Chlorophyll-a Concentration
EO Capability Benefits
Monitoring chlorophyll-a concentration using Earth Observation (EO) technologies offers a powerful way to assess the biological health of coastal and marine waters. It supports proactive marine resource management by enabling regular and large-scale assessments of ecological conditions. Monitoring chlorophyll-a concentration patterns helps inform conservation strategies, aquaculture operations, and coastal development planning. Satellite-based data enables frequent and consistent measurements across both nearshore and offshore waters, offering a cost-effective alternative to in-situ sampling. EO-derived chlorophyll-a data can be aggregated over time and space, making it easier to identify seasonal trends, long-term shifts, or unusual spikes linked to human activity or climate variability. This information feeds into broader ocean monitoring systems and supports environmental reporting, policy development, and decision-making for a sustainable blue economy.
EO Capability Description
Chlorophyll-a is a key indicator of phytoplankton biomass, which plays a foundational role in marine food webs and directly influences water quality, ecosystem productivity, and carbon cycling.
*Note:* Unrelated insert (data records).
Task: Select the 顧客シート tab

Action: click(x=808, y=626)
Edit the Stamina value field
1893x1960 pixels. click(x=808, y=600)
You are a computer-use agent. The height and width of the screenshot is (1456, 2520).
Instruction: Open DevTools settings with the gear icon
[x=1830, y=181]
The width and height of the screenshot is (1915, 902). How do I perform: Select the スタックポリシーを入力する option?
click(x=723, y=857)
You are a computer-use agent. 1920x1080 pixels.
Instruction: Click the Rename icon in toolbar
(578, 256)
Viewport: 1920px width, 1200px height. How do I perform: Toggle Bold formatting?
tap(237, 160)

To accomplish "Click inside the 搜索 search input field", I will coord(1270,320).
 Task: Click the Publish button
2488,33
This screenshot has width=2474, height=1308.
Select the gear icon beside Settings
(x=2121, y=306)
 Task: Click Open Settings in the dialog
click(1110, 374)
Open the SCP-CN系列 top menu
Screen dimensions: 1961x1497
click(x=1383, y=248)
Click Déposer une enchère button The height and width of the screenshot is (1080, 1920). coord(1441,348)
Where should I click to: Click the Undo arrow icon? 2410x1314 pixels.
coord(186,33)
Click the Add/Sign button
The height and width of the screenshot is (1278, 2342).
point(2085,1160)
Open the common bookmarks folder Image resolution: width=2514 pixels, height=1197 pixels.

Elevated chlorophyll-a levels can signal nutrient runoff or pollution, prompting further investigation or timely interventions. In contrast, persistently low levels might indicate stress conditions or imbalances in ecosystem dynamics. Tracking chlorophyll-a helps detect changes in primary production, eutrophication, and algal blooms — all of which can impact fisheries, tourism, and coastal ecosystem stability.
Satellite data enables the estimation of surface chlorophyll-a concentration in marine and coastal waters, initially by acquiring daily images from optical sensors that measure reflectance across multiple spectral bands, particularly those sensitive to chlorophyll absorption and scattering properties in the visible spectrum.
The images are processed to account for atmospheric conditions and water surface effects, ensuring reliable detection of ocean colour signals. Using bio-optical algorithms specifically tuned to extract chlorophyll content, a concentration value is calculated for each pixel across the image. These pixel-level results are then aggregated to create monthly maps that represent arithmetic, geometric, and percentile-based summaries of chlorophyll levels.
To enhance usability and interpretation, the data is spatially segmented into defined zones, which may vary in size based on coastal proximity or ecological significance. For each zone, summary statistics are calculated to reflect localised chlorophyll-a behaviour. This zonal approach allows for both spatial and temporal analysis, making it easier to observe patterns, compare regions, and identify trends or anomalies.
The result is a continuous, scalable dataset that supports high-frequency monitoring of marine ecosystems. When integrated with other EO-derived parameters — such as turbidity, water transparency, or temperature — chlorophyll-a concentration becomes a key input for understanding water quality, forecasting ecological changes, and guiding marine policy and management decisions.
Indicative Cost Range Details
Several free and open datasets at 4km spatial resolution are available, for instance as daily, 5-day, 8-day, monthly or yearly composites.